-- Problem to solve --
Where a line contains "1000x800 pixels. At", start there and write out that line and each one after it, word for word, through the final line of the entries; add nothing else.

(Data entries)

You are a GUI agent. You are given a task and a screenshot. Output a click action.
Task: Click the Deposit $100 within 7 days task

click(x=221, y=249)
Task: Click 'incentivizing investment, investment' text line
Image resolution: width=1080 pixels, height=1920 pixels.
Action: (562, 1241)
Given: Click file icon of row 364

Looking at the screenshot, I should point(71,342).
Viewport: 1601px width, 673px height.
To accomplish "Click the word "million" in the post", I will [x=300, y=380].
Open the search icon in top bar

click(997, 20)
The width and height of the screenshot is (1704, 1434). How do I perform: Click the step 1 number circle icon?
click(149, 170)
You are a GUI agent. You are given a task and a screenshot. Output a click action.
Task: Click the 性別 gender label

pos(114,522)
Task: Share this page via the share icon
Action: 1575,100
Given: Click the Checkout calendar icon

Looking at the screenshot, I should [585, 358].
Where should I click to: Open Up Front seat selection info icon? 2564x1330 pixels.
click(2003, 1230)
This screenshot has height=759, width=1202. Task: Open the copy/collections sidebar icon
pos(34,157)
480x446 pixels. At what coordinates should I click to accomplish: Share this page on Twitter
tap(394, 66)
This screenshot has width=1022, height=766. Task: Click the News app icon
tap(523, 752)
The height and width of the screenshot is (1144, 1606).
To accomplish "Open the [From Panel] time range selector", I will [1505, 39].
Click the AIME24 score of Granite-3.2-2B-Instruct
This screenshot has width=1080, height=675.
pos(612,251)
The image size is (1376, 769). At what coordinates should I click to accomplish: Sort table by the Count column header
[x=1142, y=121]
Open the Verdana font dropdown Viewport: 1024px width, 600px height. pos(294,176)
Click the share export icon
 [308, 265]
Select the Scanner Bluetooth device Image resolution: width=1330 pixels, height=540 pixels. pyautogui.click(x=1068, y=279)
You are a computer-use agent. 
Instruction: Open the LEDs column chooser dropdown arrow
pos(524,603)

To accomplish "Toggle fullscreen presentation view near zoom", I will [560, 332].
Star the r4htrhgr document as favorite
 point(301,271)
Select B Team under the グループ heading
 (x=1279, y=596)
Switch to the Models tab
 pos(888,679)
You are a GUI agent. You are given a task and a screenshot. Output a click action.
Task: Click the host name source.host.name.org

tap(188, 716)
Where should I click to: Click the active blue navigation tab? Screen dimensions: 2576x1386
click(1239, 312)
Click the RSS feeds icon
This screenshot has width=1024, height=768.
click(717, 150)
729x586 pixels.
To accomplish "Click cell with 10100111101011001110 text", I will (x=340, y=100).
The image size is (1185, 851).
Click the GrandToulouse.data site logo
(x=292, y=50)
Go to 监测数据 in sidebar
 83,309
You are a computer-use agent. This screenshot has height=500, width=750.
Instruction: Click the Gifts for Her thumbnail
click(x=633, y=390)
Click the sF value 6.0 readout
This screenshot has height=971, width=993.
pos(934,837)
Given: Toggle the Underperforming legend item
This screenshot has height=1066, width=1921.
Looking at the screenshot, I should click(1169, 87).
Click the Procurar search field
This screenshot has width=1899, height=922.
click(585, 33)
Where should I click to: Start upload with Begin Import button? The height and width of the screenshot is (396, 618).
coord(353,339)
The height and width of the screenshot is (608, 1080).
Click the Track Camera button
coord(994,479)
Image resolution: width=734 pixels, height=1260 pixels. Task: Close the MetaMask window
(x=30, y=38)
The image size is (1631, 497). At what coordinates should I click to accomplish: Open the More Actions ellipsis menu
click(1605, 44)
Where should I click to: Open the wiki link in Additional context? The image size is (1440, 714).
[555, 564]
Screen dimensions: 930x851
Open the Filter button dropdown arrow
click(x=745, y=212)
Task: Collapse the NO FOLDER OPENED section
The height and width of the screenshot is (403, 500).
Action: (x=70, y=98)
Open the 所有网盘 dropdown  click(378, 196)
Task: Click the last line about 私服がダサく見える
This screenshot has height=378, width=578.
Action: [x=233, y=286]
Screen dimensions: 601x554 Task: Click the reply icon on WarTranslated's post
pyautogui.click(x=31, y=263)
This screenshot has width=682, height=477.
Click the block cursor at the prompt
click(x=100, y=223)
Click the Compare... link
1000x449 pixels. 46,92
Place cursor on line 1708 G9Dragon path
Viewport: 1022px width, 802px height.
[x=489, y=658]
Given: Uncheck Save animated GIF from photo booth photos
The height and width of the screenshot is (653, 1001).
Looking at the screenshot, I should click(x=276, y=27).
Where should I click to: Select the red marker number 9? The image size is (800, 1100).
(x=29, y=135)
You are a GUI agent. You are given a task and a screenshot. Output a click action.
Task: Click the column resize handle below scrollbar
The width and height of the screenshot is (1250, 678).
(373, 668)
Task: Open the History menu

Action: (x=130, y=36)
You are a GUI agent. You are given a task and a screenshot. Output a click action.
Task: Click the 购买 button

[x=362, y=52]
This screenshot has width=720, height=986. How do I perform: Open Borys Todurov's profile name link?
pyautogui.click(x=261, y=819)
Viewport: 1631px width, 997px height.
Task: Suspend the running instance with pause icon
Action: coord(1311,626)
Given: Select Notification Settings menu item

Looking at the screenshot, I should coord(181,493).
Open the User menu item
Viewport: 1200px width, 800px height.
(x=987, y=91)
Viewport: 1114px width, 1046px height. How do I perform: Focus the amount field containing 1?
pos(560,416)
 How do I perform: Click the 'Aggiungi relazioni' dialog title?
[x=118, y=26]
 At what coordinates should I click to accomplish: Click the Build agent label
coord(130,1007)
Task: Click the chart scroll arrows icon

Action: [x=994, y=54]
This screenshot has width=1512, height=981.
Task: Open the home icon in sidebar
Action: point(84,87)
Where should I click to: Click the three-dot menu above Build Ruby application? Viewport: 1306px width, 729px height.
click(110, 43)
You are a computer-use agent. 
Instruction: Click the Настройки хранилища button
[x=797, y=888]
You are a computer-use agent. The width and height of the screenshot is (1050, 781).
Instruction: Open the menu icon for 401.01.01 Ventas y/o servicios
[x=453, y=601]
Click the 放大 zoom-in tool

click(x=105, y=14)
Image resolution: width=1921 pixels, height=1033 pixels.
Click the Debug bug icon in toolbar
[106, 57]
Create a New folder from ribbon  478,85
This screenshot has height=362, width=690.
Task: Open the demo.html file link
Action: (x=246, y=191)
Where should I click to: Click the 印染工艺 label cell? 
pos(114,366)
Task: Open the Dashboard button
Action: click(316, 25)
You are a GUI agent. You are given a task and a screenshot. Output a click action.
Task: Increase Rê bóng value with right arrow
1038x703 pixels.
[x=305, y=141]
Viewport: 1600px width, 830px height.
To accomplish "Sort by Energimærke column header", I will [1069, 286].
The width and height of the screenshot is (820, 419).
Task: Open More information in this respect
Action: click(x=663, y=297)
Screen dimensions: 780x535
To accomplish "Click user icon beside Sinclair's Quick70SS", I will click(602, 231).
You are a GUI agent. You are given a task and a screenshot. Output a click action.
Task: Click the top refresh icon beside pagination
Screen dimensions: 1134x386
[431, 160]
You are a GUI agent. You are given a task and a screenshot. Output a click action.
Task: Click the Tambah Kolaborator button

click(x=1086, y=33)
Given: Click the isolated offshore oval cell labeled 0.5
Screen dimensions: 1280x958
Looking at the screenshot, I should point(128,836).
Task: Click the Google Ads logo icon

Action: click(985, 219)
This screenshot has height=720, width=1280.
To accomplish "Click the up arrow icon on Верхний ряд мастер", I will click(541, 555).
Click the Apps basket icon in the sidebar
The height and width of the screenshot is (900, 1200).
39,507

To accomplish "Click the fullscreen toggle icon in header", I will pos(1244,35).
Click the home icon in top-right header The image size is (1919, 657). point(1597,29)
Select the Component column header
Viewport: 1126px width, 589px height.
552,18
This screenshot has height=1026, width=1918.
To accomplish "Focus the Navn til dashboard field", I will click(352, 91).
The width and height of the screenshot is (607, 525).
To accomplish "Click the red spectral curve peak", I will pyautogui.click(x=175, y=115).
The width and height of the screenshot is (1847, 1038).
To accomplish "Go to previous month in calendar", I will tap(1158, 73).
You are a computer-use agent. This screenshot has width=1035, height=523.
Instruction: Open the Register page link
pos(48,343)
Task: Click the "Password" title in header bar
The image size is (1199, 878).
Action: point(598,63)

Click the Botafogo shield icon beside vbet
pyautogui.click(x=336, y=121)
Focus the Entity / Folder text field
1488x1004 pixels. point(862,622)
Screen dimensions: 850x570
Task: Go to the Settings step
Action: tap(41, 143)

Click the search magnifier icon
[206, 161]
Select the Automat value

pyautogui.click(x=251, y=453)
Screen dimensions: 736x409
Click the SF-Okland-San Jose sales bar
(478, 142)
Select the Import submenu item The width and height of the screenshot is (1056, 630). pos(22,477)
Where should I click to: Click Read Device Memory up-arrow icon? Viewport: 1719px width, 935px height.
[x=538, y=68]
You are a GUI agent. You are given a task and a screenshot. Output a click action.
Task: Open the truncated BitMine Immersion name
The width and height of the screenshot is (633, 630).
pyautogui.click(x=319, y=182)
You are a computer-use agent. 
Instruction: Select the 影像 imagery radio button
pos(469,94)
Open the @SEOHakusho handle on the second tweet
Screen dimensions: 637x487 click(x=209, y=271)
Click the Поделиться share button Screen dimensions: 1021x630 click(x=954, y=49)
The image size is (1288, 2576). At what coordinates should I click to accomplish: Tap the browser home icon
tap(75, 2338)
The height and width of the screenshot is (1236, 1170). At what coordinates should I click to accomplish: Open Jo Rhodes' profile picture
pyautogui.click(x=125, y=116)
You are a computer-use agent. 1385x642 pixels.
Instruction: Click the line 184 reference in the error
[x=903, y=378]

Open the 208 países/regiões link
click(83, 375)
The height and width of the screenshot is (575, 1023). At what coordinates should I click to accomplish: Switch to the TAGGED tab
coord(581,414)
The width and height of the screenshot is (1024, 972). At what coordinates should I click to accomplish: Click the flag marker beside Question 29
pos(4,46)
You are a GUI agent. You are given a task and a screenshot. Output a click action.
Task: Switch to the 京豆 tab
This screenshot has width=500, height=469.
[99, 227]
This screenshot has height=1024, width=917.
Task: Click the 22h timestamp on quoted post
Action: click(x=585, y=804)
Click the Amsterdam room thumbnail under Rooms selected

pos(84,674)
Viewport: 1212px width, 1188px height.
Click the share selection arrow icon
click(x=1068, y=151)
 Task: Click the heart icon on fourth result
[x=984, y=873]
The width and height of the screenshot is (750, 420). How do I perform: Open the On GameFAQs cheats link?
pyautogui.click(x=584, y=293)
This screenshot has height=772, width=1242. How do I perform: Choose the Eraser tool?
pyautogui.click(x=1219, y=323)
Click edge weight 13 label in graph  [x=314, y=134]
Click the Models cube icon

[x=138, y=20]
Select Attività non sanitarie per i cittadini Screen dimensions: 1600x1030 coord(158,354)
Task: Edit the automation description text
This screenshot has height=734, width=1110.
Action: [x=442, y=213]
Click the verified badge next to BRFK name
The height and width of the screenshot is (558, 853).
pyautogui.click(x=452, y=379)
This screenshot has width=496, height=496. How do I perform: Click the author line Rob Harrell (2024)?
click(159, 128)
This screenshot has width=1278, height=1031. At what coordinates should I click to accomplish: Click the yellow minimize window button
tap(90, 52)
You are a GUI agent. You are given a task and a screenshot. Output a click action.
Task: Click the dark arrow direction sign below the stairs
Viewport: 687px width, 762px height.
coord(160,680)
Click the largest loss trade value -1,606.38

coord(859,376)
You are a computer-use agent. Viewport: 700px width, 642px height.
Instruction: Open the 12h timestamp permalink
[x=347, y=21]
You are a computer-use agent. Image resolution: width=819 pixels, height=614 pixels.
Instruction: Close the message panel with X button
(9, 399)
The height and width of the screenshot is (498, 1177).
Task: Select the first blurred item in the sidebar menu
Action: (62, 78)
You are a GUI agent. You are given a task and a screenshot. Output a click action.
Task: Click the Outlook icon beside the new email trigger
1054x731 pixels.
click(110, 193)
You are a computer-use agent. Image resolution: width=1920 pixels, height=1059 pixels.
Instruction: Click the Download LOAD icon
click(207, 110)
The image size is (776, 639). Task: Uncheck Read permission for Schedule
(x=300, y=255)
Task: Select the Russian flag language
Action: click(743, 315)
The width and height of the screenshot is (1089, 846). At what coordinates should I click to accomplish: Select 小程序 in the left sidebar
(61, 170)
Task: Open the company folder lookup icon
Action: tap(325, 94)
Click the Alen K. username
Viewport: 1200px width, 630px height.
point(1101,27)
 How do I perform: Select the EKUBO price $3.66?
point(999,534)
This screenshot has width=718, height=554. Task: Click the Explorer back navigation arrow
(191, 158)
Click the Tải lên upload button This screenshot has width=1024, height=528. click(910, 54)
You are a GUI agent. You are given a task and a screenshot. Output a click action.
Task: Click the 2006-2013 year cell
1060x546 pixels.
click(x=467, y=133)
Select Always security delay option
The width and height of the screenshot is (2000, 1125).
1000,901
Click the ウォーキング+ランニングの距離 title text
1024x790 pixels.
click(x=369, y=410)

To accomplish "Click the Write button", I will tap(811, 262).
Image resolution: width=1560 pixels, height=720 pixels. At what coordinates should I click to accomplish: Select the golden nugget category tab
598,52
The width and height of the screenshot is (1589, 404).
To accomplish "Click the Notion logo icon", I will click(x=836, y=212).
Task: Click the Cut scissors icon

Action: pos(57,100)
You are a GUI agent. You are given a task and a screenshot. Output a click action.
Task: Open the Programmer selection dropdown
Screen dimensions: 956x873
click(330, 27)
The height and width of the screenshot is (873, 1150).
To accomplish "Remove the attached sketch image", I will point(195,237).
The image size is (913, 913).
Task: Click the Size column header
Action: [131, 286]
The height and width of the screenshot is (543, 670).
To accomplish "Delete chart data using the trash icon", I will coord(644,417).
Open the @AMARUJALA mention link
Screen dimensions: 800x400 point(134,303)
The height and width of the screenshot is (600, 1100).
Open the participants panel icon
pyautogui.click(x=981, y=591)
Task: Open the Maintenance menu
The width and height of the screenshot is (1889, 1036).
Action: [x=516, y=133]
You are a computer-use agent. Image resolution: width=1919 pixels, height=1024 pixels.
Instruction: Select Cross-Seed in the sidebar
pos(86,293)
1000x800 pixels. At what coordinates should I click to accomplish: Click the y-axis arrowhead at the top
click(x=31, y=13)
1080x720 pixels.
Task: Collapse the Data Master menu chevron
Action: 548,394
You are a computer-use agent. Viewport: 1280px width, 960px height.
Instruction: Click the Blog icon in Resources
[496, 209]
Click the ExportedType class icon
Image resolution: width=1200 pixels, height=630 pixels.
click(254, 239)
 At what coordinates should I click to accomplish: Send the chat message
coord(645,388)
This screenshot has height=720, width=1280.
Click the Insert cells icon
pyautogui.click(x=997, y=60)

-- Task solution --
1000x800 pixels. At what coordinates should I click to accomplish: Click the y-axis arrowhead at the top
click(x=31, y=13)
1080x720 pixels.
Task: Collapse the Data Master menu chevron
Action: 548,394
You are a computer-use agent. Viewport: 1280px width, 960px height.
Instruction: Click the Blog icon in Resources
[496, 209]
Click the ExportedType class icon
Image resolution: width=1200 pixels, height=630 pixels.
click(254, 239)
 At what coordinates should I click to accomplish: Send the chat message
coord(645,388)
This screenshot has height=720, width=1280.
Click the Insert cells icon
pyautogui.click(x=997, y=60)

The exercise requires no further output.